Measuring humanlikeness

In initial work we have shown that people take the visual perspective of a robot to the extent that it looks human-like (e.g., not for Thymio, moderately for Nao, and strongly for the android Erica -- provide links to ABOT locations). In fact, the effect of human-likeness on perspective taking is so strong and automatic that even when Erica, the android, is introduced as a "mannequin," it triggers strong perspective taking (Zhao, Cusimano, & Malle, 2016, in preparation). In an additional project, we are unpacking the abstract concept of "human-likeness" and investigate which specific features of appearance influences people's perceptions of a humanoid robot. We have catalogued the specific features that make up a human-like appearance and identified a small number of fundamental dimensions that group these features and that determine people's overall perceptions of human-likeness (Phillips, Zhao, Ullman, & Malle, 2018). We have also begun to examine which features and dimensions of human-likeness influence people's judgments of a robot's social and psychological capacities -- how much "mind" it contains and what kind of mind (Zhao, Phillips, & Malle, in preparation).

4. Applied research on robotic technology

The Providence company Sproutel has developed and produced Jerry the Bear, an interactive toy for children with type 1 diabetes that helps them learn about medical procedures and treatment through play. Sproutel and our lab, together with Brown University's Humanity Centered Robotics Initiative are partnering to assess the effectiveness of the Jerry the Bear platform and a new prototype for delivering healthcare information to children. This research will help Sproutel improve their Jerry the Bear product and gain knowledge regarding the psychosocial benefits of Jerry the Bear.

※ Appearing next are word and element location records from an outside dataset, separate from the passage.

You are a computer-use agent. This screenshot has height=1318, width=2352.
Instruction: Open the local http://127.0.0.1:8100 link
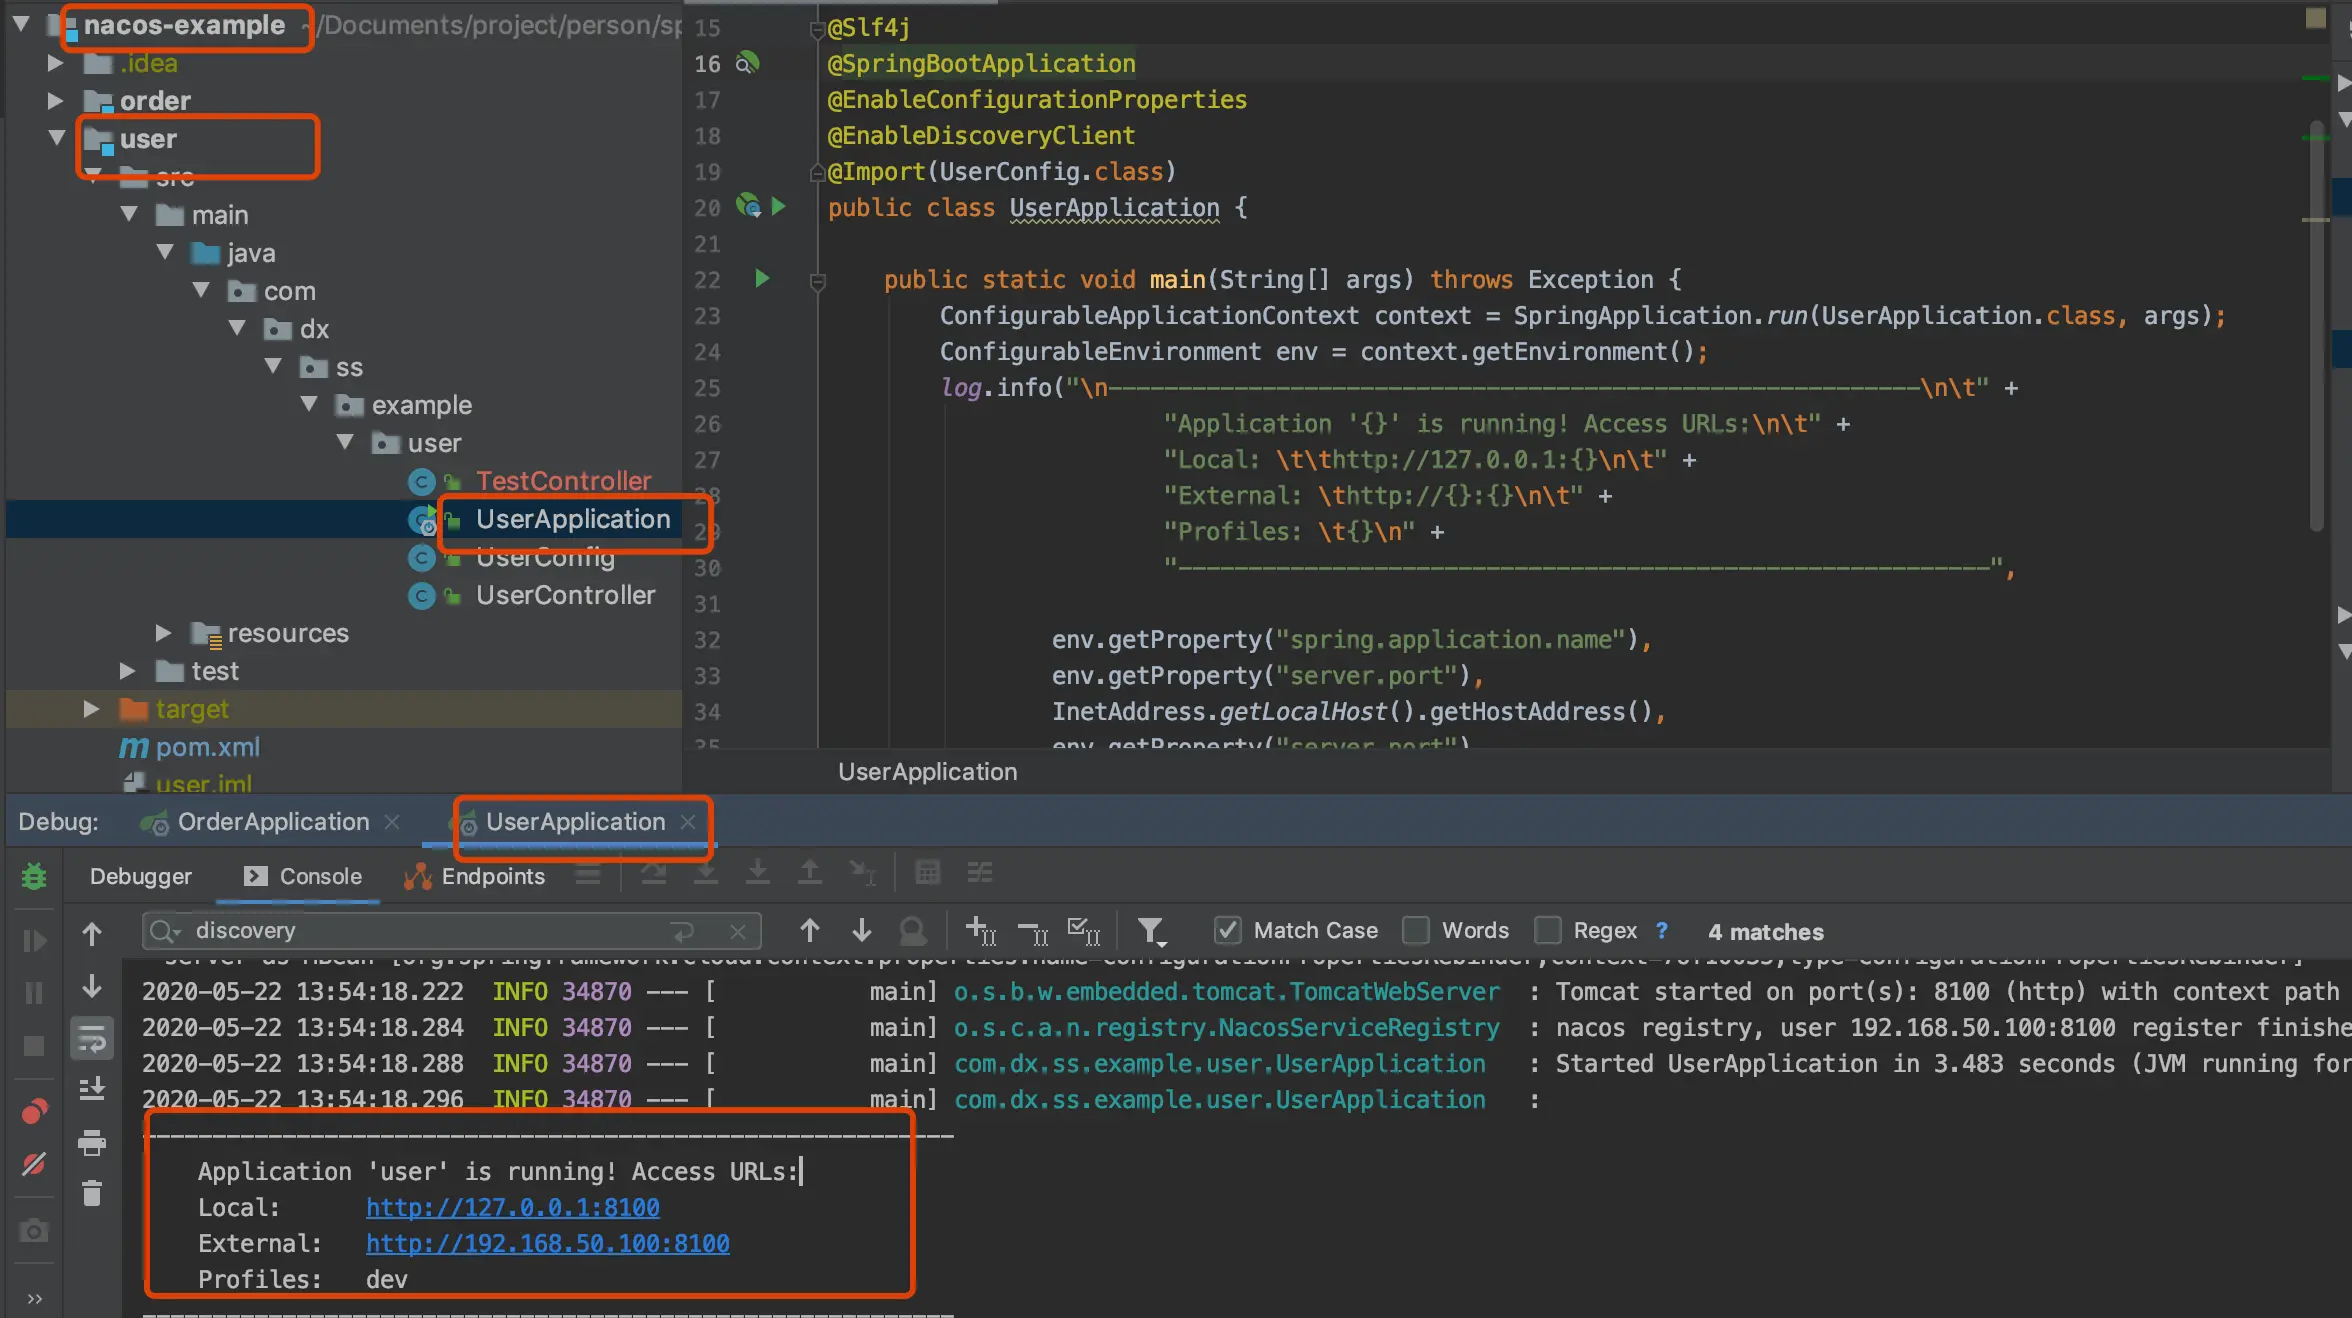(512, 1207)
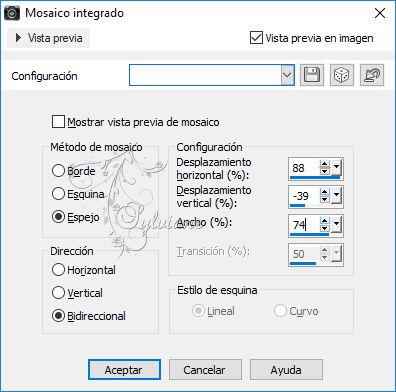396x392 pixels.
Task: Click the Cancelar button
Action: coord(205,370)
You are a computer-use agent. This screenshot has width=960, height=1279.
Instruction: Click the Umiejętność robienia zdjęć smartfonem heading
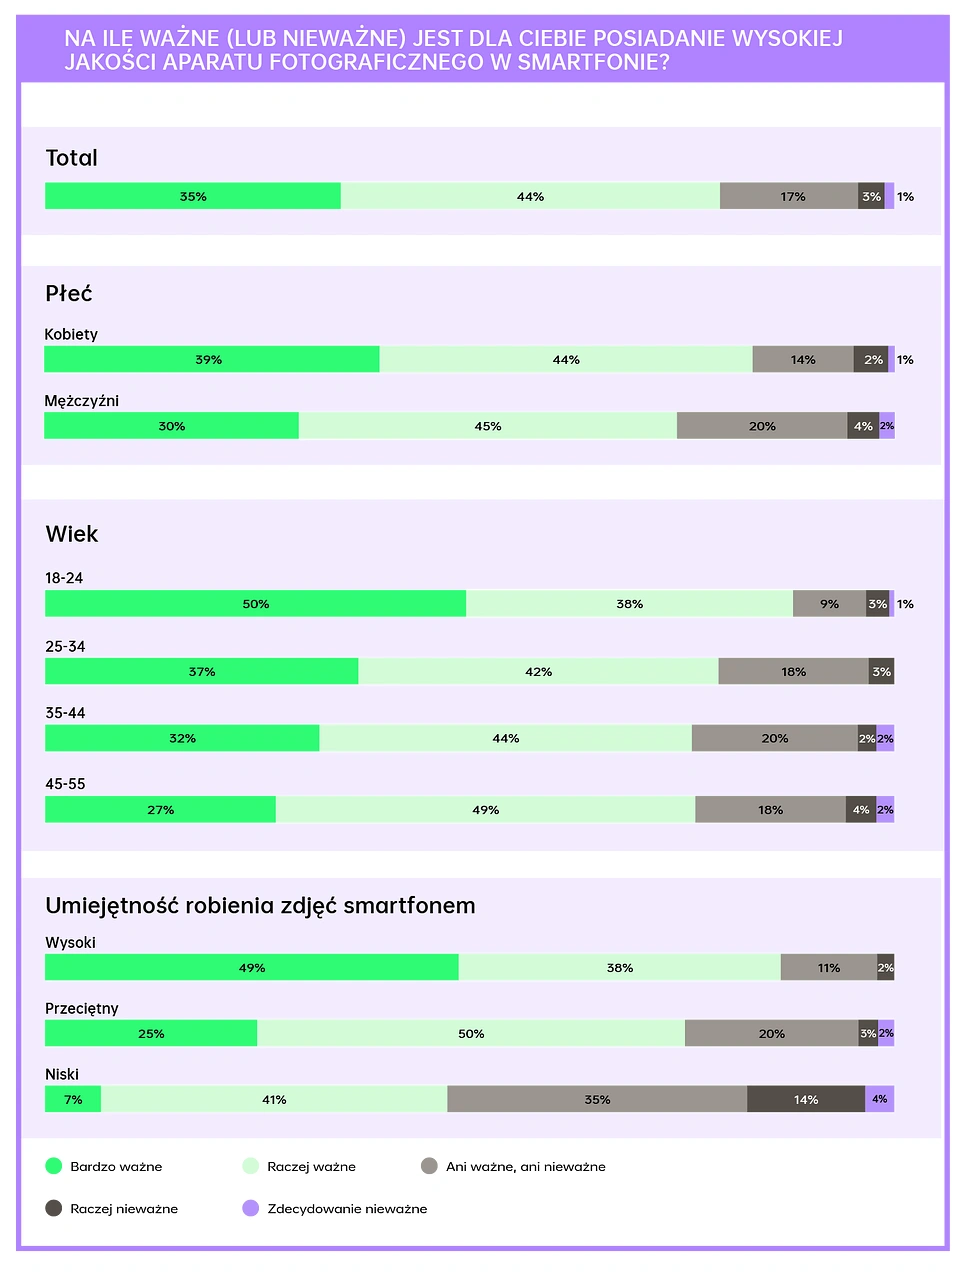(260, 906)
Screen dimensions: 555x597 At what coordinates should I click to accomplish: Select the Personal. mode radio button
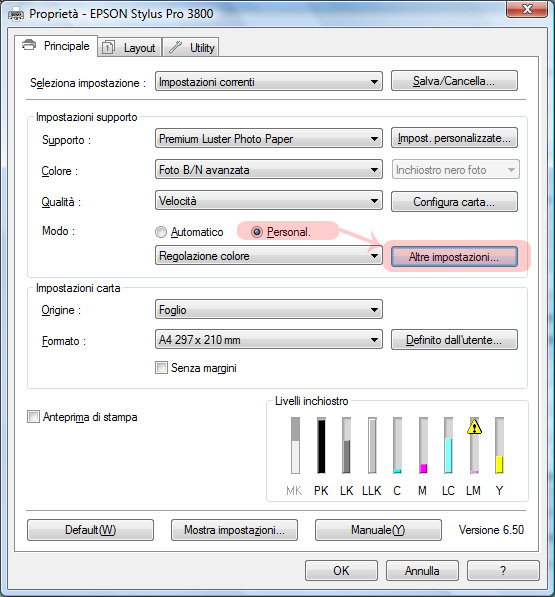click(x=257, y=231)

Current and future health-care personnel, along with family caregivers, will be unable to treat or even monitor the wide-ranging challenges of the aging population -- from anxiety to loneliness, from dementia to physical disability. With a project we call "Affordable Robotic Intelligence for Elderly Support" (ARIES), we hope to provide one element in alleviating these challenges. ARIES will provide affordable assistance with small but challenging tasks of daily living, such as finding keys or reading glasses; remembering medication or appointments; connecting with friends and family; and relieving agitation and loneliness. In collaboration with Ageless Innovation we expand an existing animal-like robot and install advanced capabilities of object tracking, communication, and machine learning. The new robot will help older adults with finding misplaced objects and remembering medication; calm anxiety and connect with loved ones and caregivers; and learn about habits and detect deviations such as falls.